Benye Weber worked through many changes during her 12 years serving on the Port of Coupeville’s publicly elected board.

Benye Weber worked through many changes during her 12 years serving on the Port of Coupeville’s publicly elected board.

When she was elected as commissioner, the Port of Coupeville operated a bit more informally. It didn’t have regular office hours, nobody manned the phones and its records were stored at the home of the then-port consultant.

“We needed a director. We didn’t need a consultant,” Weber said in an interview.

Jim Patton, who recently completed his tenure as port executive director, was hired in 2004.

During her tenure as commissioner, she tried to find grant money to help pay for maintenance of the ports facilities. Armed with a 25-year-old comprehensive plan to make a case for improvements, the results weren’t good.

“That’s when I was laughed out of the room in Olympia,” Weber said.

In the coming years, port officials worked with the community to outline visions for the port’s facilities. The commissioners eventually approved a new comprehensive plan for the Port of Coupeville and a master site plan for the Greenbank Farm.

She also highlighted the establishment of a small farmer training center at the farm and working with the Ebey’s Forever Fund to secure funding that paid for repairs of the south wall at the Coupeville Wharf.

Recently the port secured a conservation easement for the Greenbank Farm that protects the recreational, agriculture and environmentally sensitive land.

“I feel good about the results and I feel good about the leadership left there,” Weber said.

Marshall Bronson, president of Port of Coupeville board of commissioners, said Weber helped shepherd the Greenbank Farm projects.

She did have disagreements with her fellow commissioners. Most recently she voted against a proposal extending by more than one year the lease the port had with the Greenbank Farm Management Group. She voted against it because she said she wanted to be faithful to the original agreement.

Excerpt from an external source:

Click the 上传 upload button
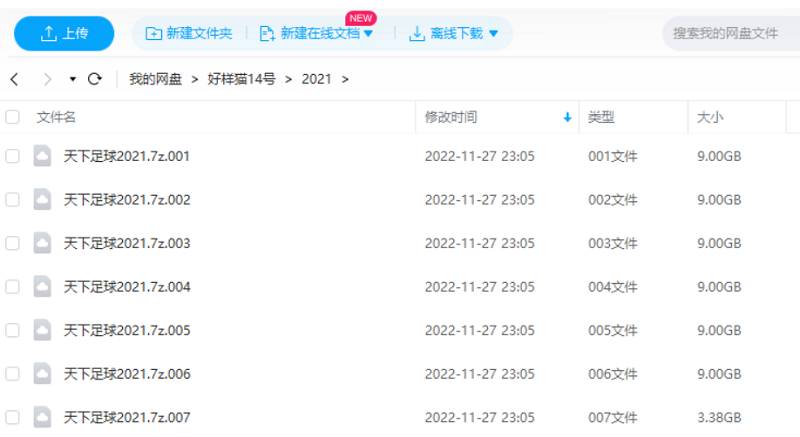 [64, 33]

Weber moved to Whidbey Island in 1965 and her children graduated from Coupeville schools. She has also been active with the Trust Board of Ebey’s Landing and she is one of the organizers for the Penn Cove Water Festival. She has been a member of the Island County Civil Service Commission and volunteered for the Coupeville Arts and Crafts Festival.

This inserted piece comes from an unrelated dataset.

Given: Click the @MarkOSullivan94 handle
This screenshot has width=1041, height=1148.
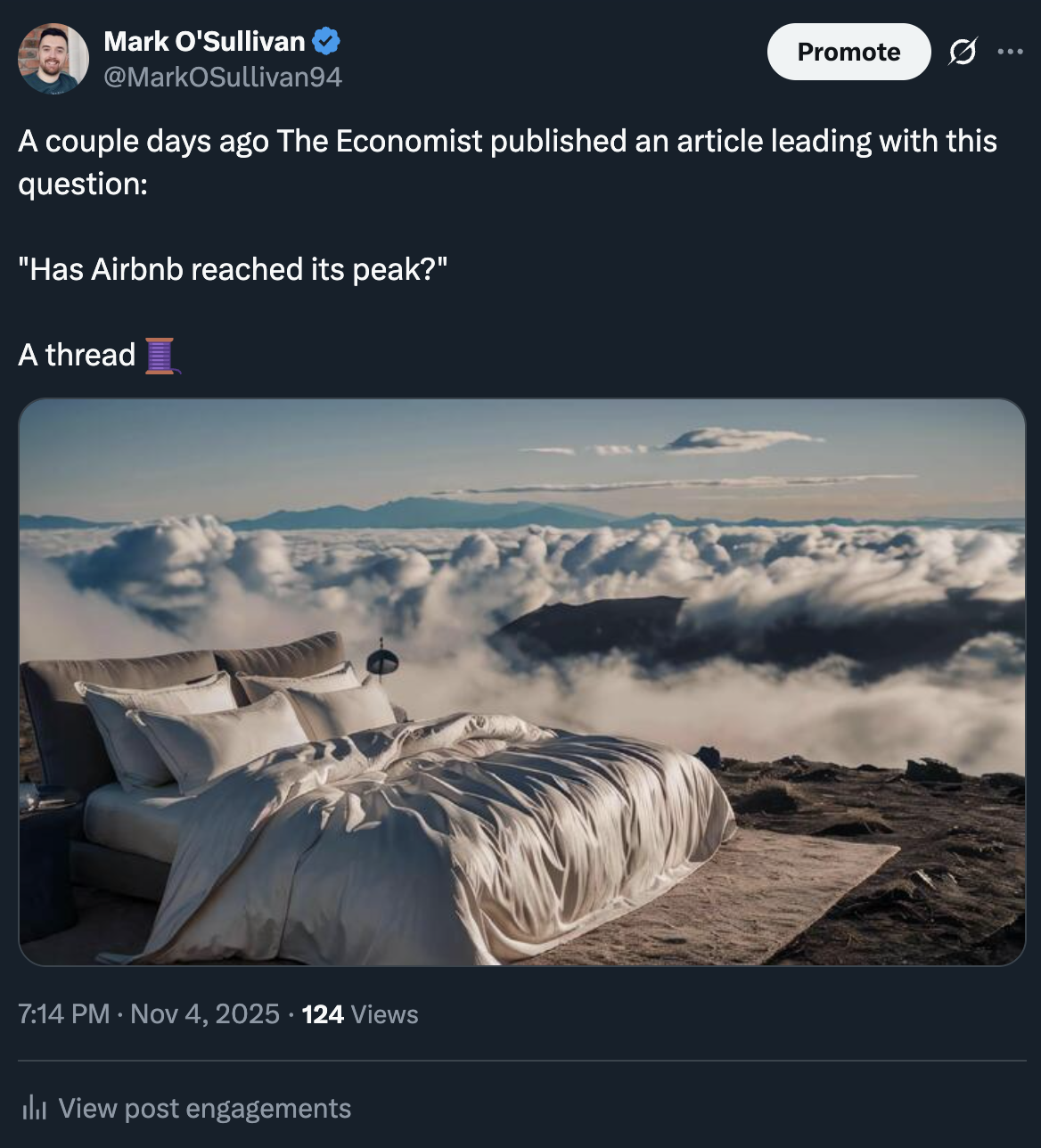Looking at the screenshot, I should click(x=223, y=78).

She is still planning to be involved with the Port of Coupeville and she will continue to attend the commissioners’ monthly meetings.

Weber said she wants to “bird dog” some things to make sure they come to fruition, like the funding to replace the fuel floats at the end of the Coupeville Wharf.

She also wants to see port officials apply for the county’s rural development fund to help pay for the redesign of the sewer system at Greenbank Farm.

“I’m real pleased with the state of the port right now,” Weber said.